Indeed, incorporating Traditional Knowledge into CIPO’s practice has been made an important mandate. Although the statement of policy from the US Copyright Office did not make reference to Traditional Knowledge, the end result of their position is that yoga teachers may engage in teaching variations of the Bikram sequence while yogis benefit from competition and affordable prices. Having said this, the multi-million dollar Bikram Empire is one that is well known, as are his franchising, licensing and certification practices. As a result, despite their questionable legal tactics, Bikram yoga will undoubtedly retain its mass following.
Courtney Doagoo is a doctoral student at the University of Ottawa, Faculty of Law.
2 Responses
Hi Courtney,
Thanks for a nice piece on an unusual copyright topic! I’m curious about what you say about copyrighting *series* of yoga poses as a choreography under 17 USC § 102(a)(4).
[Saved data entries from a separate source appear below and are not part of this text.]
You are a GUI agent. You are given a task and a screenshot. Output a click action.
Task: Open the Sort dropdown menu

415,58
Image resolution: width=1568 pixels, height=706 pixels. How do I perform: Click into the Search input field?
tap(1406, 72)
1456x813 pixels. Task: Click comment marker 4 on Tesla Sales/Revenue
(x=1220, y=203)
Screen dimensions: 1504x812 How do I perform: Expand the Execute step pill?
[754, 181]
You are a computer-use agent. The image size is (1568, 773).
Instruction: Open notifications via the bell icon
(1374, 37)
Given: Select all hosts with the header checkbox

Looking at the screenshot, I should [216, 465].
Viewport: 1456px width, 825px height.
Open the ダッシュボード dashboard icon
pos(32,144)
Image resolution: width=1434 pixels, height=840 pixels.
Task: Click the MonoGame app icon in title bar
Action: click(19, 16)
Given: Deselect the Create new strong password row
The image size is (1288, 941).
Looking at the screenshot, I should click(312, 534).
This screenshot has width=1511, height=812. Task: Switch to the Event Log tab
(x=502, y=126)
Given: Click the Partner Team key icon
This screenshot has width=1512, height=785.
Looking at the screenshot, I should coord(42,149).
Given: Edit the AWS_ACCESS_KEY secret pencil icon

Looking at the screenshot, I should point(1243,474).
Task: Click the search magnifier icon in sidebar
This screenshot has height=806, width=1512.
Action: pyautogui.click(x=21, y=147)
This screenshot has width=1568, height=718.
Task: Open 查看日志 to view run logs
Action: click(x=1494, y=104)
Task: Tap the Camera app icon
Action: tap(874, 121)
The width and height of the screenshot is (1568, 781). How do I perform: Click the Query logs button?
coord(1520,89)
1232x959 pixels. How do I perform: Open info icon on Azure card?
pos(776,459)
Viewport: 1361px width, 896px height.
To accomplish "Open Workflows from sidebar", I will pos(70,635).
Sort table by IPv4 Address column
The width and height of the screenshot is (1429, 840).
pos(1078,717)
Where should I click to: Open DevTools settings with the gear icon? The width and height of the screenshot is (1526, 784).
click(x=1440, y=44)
Was this route to copyrightability explored at all in the above case? Or does the procedures/systems clause in 102(b) also inhibit that line of reasoning? (And if so, what’s the difference between a choreography and procedures for a series of movements?)
To be clear, I’m not saying that I think yoga poses should be copyrightable, but I do think that, given the sequence of movements the poses invite, there is something of an argument for the process being understood as choreography. Any thoughts to share on the matter?